A similar pattern is emerging outside legal technology. In SaaStake’s analysis of Atlassian’s AI strategy, we saw that the advantage was not simply access to an AI model. It was the years of organizational data, workflows, and context already accumulated inside the platform.
Epona’s argument points in the same direction for legal work. AI may make information easier to use, but it cannot manufacture a firm’s history of negotiations, decisions, and preferred approaches.
The challenge is turning enough of that history into something the next person can actually use.
And selecting it once is not enough.
Knowledge That Is Approved Today Still Needs Someone Responsible for It Tomorrow
A clause can become outdated. Internal guidance can change. A position approved today may need to be reconsidered after the law, company policy, or surrounding circumstances move on.
Epona addresses that by allowing important knowledge to be assigned an owner and a review date.
The owner’s role is to help keep the material useful after it has entered the knowledge collection. That creates an important distinction between storing knowledge and maintaining it. A repository can continue holding a document indefinitely. While a maintained knowledge collection needs someone to decide whether that document still deserves the status it was originally given.
For Epona, responsibility sits with the knowledge itself. Someone still has to preserve the context around it and revisit it when circumstances change.
Epona introduced its new KMS during ILTACON 2026, ahead of a planned September release. The product arrives as law firms are gaining more ways to search, summarize, and reuse the work they have accumulated over years. But better access also raises the cost of treating every stored document as equally reliable.

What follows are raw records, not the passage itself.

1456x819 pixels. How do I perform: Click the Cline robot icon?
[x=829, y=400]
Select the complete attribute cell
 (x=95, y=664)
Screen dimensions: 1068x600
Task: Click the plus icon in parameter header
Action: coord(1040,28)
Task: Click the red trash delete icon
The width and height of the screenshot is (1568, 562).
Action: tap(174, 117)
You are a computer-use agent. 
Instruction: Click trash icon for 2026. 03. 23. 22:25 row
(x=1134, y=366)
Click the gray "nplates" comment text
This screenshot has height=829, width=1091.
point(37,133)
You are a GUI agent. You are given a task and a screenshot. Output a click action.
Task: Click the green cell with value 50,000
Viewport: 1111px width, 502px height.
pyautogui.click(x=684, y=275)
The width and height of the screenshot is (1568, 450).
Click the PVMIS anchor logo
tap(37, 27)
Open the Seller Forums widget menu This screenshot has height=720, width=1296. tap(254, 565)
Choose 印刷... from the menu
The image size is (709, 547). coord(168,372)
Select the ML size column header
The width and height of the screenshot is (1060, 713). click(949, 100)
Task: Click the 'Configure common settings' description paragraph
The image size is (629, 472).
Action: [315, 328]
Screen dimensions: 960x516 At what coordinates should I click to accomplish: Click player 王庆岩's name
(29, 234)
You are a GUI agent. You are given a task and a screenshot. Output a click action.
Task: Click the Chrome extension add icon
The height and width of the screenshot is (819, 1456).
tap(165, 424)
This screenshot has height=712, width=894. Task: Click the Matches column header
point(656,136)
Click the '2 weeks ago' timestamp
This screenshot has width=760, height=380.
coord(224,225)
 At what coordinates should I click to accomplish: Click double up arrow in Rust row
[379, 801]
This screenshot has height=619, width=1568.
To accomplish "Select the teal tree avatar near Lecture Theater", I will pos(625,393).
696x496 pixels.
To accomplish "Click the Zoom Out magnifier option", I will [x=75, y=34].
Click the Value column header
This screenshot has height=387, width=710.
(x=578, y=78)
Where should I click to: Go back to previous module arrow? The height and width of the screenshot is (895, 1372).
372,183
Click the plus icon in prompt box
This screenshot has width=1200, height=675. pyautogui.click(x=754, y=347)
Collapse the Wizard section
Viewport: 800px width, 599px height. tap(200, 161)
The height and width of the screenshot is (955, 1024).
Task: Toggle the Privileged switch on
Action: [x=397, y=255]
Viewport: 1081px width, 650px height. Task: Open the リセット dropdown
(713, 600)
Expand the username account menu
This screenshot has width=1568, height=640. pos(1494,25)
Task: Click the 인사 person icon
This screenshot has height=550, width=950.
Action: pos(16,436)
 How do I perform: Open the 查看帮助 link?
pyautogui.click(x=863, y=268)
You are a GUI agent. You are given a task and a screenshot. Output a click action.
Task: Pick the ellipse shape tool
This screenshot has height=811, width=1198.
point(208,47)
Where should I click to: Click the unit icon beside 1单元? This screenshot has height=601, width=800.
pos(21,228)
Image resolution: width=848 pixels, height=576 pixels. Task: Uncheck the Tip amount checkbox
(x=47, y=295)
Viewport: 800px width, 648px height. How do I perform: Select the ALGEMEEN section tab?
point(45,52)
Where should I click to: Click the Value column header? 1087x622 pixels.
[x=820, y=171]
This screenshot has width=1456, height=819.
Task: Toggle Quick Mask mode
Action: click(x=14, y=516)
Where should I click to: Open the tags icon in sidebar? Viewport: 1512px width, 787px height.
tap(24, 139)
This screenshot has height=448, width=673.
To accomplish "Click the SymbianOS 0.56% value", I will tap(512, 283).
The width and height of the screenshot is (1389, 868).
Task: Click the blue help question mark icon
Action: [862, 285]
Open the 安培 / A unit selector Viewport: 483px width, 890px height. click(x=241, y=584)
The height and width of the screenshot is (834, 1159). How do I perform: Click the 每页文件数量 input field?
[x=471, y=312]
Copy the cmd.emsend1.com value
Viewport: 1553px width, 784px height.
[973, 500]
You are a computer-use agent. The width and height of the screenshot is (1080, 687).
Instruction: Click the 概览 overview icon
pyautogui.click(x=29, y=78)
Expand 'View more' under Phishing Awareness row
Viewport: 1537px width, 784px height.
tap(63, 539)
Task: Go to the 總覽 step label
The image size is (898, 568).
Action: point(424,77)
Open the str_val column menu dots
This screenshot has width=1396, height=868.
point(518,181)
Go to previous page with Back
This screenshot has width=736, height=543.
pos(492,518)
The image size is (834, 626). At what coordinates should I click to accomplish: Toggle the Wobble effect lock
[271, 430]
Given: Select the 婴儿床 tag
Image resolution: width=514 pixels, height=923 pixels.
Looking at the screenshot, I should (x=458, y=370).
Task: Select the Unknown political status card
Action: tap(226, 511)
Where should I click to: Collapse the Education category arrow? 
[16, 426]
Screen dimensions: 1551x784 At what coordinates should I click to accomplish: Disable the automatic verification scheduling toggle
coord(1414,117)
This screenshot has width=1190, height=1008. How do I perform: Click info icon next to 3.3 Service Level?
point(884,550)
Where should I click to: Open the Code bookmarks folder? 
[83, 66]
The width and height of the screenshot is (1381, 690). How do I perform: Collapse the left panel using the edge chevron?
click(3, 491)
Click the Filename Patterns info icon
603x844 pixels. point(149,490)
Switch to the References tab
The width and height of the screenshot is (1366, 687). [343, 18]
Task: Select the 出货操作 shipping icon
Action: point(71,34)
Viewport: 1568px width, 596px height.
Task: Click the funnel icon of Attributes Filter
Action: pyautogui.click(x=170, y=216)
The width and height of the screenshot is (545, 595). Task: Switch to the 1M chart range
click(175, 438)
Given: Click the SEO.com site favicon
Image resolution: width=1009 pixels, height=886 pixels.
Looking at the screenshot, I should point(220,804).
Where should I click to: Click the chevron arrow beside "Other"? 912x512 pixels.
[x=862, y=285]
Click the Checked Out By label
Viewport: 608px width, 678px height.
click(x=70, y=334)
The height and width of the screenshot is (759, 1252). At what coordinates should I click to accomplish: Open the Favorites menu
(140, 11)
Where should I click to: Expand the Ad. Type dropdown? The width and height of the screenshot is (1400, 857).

That may be where knowledge management becomes more important, rather than less, in an AI-enabled firm. The value is not simply in helping AI find more of what the firm knows. It is in giving lawyers a clearer signal about what has been reviewed, why it matters, and whether it is still appropriate to use.
If AI can search almost everything a law firm has ever saved, the harder question is no longer whether the information can be found. It is deciding which parts of that history deserve to be trusted when they are found.